(Required work) Start your answer with the line containing "Image resolution: width=678" and end it with the last line of the records below, retyping every line between exactly and adding nothing.

= Beginning of Section =

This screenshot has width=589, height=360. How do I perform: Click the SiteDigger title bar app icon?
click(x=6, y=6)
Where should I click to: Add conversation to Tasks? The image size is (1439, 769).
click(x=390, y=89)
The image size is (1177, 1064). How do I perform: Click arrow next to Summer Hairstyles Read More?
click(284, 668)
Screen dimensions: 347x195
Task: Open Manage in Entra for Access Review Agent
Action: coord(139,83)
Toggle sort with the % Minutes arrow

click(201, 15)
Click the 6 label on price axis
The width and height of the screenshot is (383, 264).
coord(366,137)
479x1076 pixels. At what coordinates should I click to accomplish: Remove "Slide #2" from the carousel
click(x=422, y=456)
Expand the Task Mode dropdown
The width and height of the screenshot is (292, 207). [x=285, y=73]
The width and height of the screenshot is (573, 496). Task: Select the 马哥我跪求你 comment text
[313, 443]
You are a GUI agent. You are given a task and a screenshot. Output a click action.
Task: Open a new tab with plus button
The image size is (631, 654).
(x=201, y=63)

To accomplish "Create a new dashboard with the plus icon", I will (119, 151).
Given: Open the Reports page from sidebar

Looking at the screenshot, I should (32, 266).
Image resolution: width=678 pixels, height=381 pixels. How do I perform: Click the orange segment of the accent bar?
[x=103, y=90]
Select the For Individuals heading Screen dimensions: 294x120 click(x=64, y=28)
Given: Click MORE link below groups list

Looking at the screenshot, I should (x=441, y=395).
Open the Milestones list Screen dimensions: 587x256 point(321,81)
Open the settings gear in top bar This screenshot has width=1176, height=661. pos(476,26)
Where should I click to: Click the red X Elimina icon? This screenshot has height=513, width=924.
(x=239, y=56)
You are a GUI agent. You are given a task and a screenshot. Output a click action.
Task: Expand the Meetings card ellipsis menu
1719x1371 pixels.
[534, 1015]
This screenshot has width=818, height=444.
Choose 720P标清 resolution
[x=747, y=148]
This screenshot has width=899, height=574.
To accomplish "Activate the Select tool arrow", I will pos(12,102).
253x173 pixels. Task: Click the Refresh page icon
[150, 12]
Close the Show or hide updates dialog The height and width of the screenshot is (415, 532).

= End of Section =

(Your response)
Image resolution: width=678 pixels, height=381 pixels. How do I perform: Click the orange segment of the accent bar?
[x=103, y=90]
Select the For Individuals heading Screen dimensions: 294x120 click(x=64, y=28)
Given: Click MORE link below groups list

Looking at the screenshot, I should (x=441, y=395).
Open the Milestones list Screen dimensions: 587x256 point(321,81)
Open the settings gear in top bar This screenshot has width=1176, height=661. pos(476,26)
Where should I click to: Click the red X Elimina icon? This screenshot has height=513, width=924.
(x=239, y=56)
You are a GUI agent. You are given a task and a screenshot. Output a click action.
Task: Expand the Meetings card ellipsis menu
1719x1371 pixels.
[534, 1015]
This screenshot has width=818, height=444.
Choose 720P标清 resolution
[x=747, y=148]
This screenshot has width=899, height=574.
To accomplish "Activate the Select tool arrow", I will pos(12,102).
253x173 pixels. Task: Click the Refresh page icon
[150, 12]
Close the Show or hide updates dialog The height and width of the screenshot is (415, 532).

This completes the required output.